The catch-all method [getDistinctRowCount|https://github.com/apache/calcite/blob/master/core/src/main/java/org/apache/calcite/rel/metadata/RelMdDistinctRowCount.java#L76] returns NULL when the RelNode is a Converter or TableScan/JdbcTableScan. It would be nice to have overloaded methods to handle these types.

Currently in Hive, we get a NPE for the following query, while computing selectivity:
{code:java}
explain cbo
with t1 as (select fkey, ikey, sum(dkey) as dk_sum, sum(dkey2) as dk2_sum
            from ext_simple_derby_table1 left join ext_simple_derby_table3
            on ikey = ikey2
            where fkey2 is null
            group by fkey, ikey),
t2 as (select datekey, fkey, ikey, sum(dkey) as dk_sum2, sum(dkey2) as dk2_sum2
       from ext_simple_derby_table2 left join ext_simple_derby_table4
       on ikey = ikey2
       where fkey2 is null
       group by datekey, fkey, ikey)
select t1.fkey, t2.ikey, sum(t1.ikey)
from t1 left join t2
on t1.ikey = t2.ikey AND t1.fkey = t2.fkey
where t2.fkey is null
group by t2.datekey, t1.fkey, t2.ikey
{code}
Stacktrace:
{code:java}
java.lang.NullPointerException
	at org.apache.hadoop.hive.ql.optimizer.calcite.stats.HiveRelMdSelectivity.getSelectivity(HiveRelMdSelectivity.java:78)

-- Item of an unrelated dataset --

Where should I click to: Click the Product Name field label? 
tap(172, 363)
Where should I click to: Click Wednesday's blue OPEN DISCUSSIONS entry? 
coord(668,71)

	at GeneratedMetadataHandler_Selectivity.getSelectivity_$(Unknown Source)
	at GeneratedMetadataHandler_Selectivity.getSelectivity(Unknown Source)
	at GeneratedMetadataHandler_Selectivity.getSelectivity_$(Unknown Source)
	at GeneratedMetadataHandler_Selectivity.getSelectivity(Unknown Source)
	at org.apache.calcite.rel.metadata.RelMetadataQuery.getSelectivity(RelMetadataQuery.java:426)
	at org.apache.calcite.rel.metadata.RelMdUtil.estimateFilteredRows(RelMdUtil.java:765)
	at org.apache.calcite.rel.metadata.RelMdRowCount.getRowCount(RelMdRowCount.java:131)
	at org.apache.hadoop.hive.ql.optimizer.calcite.stats.HiveRelMdRowCount.getRowCount(HiveRelMdRowCount.java:175)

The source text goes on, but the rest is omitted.